FastChat
FastChat copied to clipboard
Openai_api_server Error: 400 status code (no body)
trafficstars
I spawn an openai compatible server using the following docker-compose:
version: "3"
services:
fastchat-controller:
build:
context: .
dockerfile: Dockerfile
image: fastchat:latest
ports:
- "21001:21001"
entrypoint: ["python3.9", "-m", "fastchat.serve.controller", "--host", "0.0.0.0", "--port", "21001"]
fastchat-model-worker:
build:
context: .
dockerfile: Dockerfile
volumes:
- /home/gianluca/.cache/huggingface:/root/.cache/huggingface
image: fastchat:latest
deploy:
resources:
reservations:
devices:
- driver: nvidia
count: 2
capabilities: [gpu]
ipc: host
entrypoint: ["python3.9", "-m", "fastchat.serve.vllm_worker", "--model-path", "microsoft/Phi-3-mini-4k-instruct", "--worker-address", "http://fastchat-model-worker:21002", "--controller-address", "http://fastchat-controller:21001", "--host", "0.0.0.0", "--port", "21002", "--num-gpus","2"]
fastchat-api-server:
build:
context: .
dockerfile: Dockerfile
image: fastchat:latest
ports:
- "8000:8000"
entrypoint: ["python3.9", "-m", "fastchat.serve.openai_api_server", "--controller-address", "http://fastchat-controller:21001", "--host", "0.0.0.0", "--port", "8000"]
The container instead is:
FROM nvidia/cuda:12.2.0-runtime-ubuntu20.04
RUN apt-get update -y && apt-get install -y python3.9 python3.9-distutils curl
RUN curl https://bootstrap.pypa.io/get-pip.py -o get-pip.py
RUN python3.9 get-pip.py
RUN pip3 install fschat vllm
RUN pip3 install fschat[model_worker,webui]

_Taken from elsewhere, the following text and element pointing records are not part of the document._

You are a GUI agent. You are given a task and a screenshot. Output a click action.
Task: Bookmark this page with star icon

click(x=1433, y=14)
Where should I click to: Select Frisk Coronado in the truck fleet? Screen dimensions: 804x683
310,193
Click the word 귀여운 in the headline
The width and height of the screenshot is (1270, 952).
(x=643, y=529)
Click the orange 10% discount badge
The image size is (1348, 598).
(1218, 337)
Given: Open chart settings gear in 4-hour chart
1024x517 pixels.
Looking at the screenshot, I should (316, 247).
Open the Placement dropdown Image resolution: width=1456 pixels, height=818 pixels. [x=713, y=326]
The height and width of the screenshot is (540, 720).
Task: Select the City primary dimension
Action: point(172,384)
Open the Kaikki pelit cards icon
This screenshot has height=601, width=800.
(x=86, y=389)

Everything works, but when the prompt length is close to 4000 tokens (that is size of the the model's context window).
When I approach the limit I keep getting the following error back: Error: 400 status code (no body).
Could someone help me debug the issue? The length of the prompt is still under the length of the context window and the error message is not useful. Is there a debug mode I can use to gather more information on what is happening in the backend?